INSTRUÇÃO ESCRITA:
No texto sobre o semifinalista Guilherme Mascarenhas, qual é apontado como o seu maior veículo de inspiração?

PENA DE OURO 2024 | CONHEÇA OS SEMIFINALISTAS: GUILHERME MASCARENHAS — CATEGORIA CRÔNICA
- Casa Brasileira de Livros

- 8 de ago.
- 4 min de leitura

SOBRE O AUTOR
Nascido em 1995, Guilherme Mascarenhas é paulista, pianista amador, apaixonado por música (sobretudo trilhas sonoras de filmes e obras modernas não tão convencionais) e advogado. Desde criança se aventura com as palavras, semeando dentro de si o propósito de deixar a linguagem escrita falar quando a verbal se esgota. Seu maior veículo de inspiração é a música, que age como um gerador de imagens cinematográficas, as quais se traduzem pela escrita.
A CRÔNICA SEMIFINALISTA
A estética do ordinário
Se eu tivesse conseguido sair do quarto a tempo, provavelmente não teria tido a reflexão à qual submeto o leitor neste momento. Mas, felizmente, eu estava preso demais pelos meus edredons, que me puxavam para a cama e, por ironia, ainda não me deixavam dormir mais um pouco. Foi uma experiência libertadora.
No limiar da consciência, sou compelido a ignorar certas coisas rotineiras que não fazem sentido algum (ou melhor, fazem o sentido que damos a elas). Antes eu pensava constantemente no futuro, no passado, e quase nunca no agora. Isso me fez perder detalhes irrelevantes, dos quais a minha mente cansada sente falta, pois são os únicos indícios de estabilidade nessa vida de busca quase inútil por um sentido.
Eu acordo, forçado pelas convenções modernas a tomar banho e a me vestir para ir ao trabalho. Preciso do meu quarto e de todas as coisas que o compõem, mas automaticamente o ignoro, por força de uma inércia procedimental. Preciso da minha cama para me sentar, mas só dou valor a ela à hora de me deitar e dormir. Preciso da estante para armazenar meus perfumes e outros acessórios, e no fundo sequer lembro que ela existe. Preciso, ainda, das minhas gavetas para guardar boa parte de minhas roupas, mas eu só não as ignoro pois tenho o trabalho de abri-las pelos puxadores.

MATERIAL FORNECIDO:

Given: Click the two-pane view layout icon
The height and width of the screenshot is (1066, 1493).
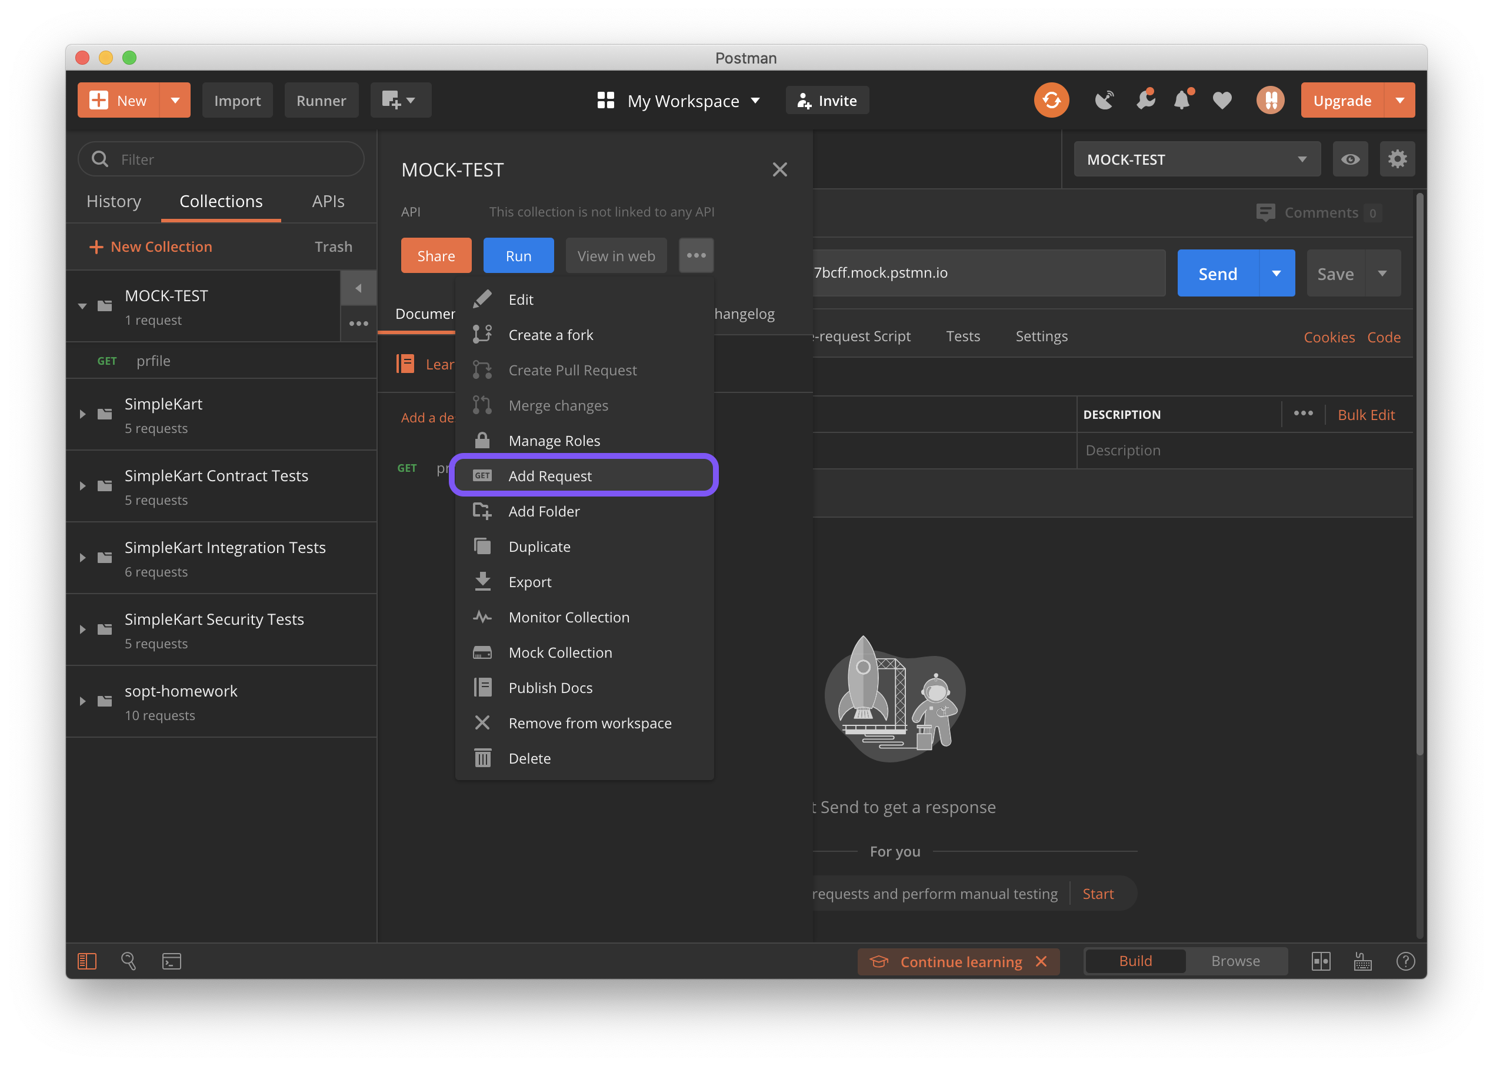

RESPOSTA DA TAREFA:
A música.